[Dataset records]
-*-*-
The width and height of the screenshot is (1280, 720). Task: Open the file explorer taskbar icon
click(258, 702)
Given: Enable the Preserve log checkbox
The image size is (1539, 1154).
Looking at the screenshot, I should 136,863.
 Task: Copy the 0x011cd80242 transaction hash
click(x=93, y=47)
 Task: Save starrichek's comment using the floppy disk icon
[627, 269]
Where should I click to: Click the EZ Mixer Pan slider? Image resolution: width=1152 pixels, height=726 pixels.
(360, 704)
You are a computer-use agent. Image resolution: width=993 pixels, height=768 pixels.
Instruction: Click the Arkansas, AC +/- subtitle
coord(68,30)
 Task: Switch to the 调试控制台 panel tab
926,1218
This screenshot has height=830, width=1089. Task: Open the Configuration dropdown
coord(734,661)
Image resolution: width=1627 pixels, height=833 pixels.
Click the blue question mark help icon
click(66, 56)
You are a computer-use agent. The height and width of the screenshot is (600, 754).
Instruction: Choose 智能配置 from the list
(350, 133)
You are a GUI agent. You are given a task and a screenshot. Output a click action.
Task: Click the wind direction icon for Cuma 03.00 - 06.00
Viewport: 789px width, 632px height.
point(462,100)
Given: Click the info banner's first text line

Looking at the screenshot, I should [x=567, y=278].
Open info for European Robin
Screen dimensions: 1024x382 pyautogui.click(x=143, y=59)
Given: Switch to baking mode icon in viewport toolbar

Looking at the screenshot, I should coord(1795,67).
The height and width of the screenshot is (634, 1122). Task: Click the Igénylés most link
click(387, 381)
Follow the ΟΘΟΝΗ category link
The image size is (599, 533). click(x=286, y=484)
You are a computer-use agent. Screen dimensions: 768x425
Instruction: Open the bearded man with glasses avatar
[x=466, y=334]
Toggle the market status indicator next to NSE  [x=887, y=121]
-*-*-
YOUR TASK
Please retype every one of the records above, keeping each line identical to the original.

REPLY
The width and height of the screenshot is (1280, 720). Task: Open the file explorer taskbar icon
click(258, 702)
Given: Enable the Preserve log checkbox
The image size is (1539, 1154).
Looking at the screenshot, I should 136,863.
 Task: Copy the 0x011cd80242 transaction hash
click(x=93, y=47)
 Task: Save starrichek's comment using the floppy disk icon
[627, 269]
Where should I click to: Click the EZ Mixer Pan slider? Image resolution: width=1152 pixels, height=726 pixels.
(360, 704)
You are a computer-use agent. Image resolution: width=993 pixels, height=768 pixels.
Instruction: Click the Arkansas, AC +/- subtitle
coord(68,30)
 Task: Switch to the 调试控制台 panel tab
926,1218
This screenshot has height=830, width=1089. Task: Open the Configuration dropdown
coord(734,661)
Image resolution: width=1627 pixels, height=833 pixels.
Click the blue question mark help icon
click(66, 56)
You are a computer-use agent. The height and width of the screenshot is (600, 754).
Instruction: Choose 智能配置 from the list
(350, 133)
You are a GUI agent. You are given a task and a screenshot. Output a click action.
Task: Click the wind direction icon for Cuma 03.00 - 06.00
Viewport: 789px width, 632px height.
point(462,100)
Given: Click the info banner's first text line

Looking at the screenshot, I should [x=567, y=278].
Open info for European Robin
Screen dimensions: 1024x382 pyautogui.click(x=143, y=59)
Given: Switch to baking mode icon in viewport toolbar

Looking at the screenshot, I should coord(1795,67).
The height and width of the screenshot is (634, 1122). Task: Click the Igénylés most link
click(387, 381)
Follow the ΟΘΟΝΗ category link
The image size is (599, 533). click(x=286, y=484)
You are a computer-use agent. Screen dimensions: 768x425
Instruction: Open the bearded man with glasses avatar
[x=466, y=334]
Toggle the market status indicator next to NSE  [x=887, y=121]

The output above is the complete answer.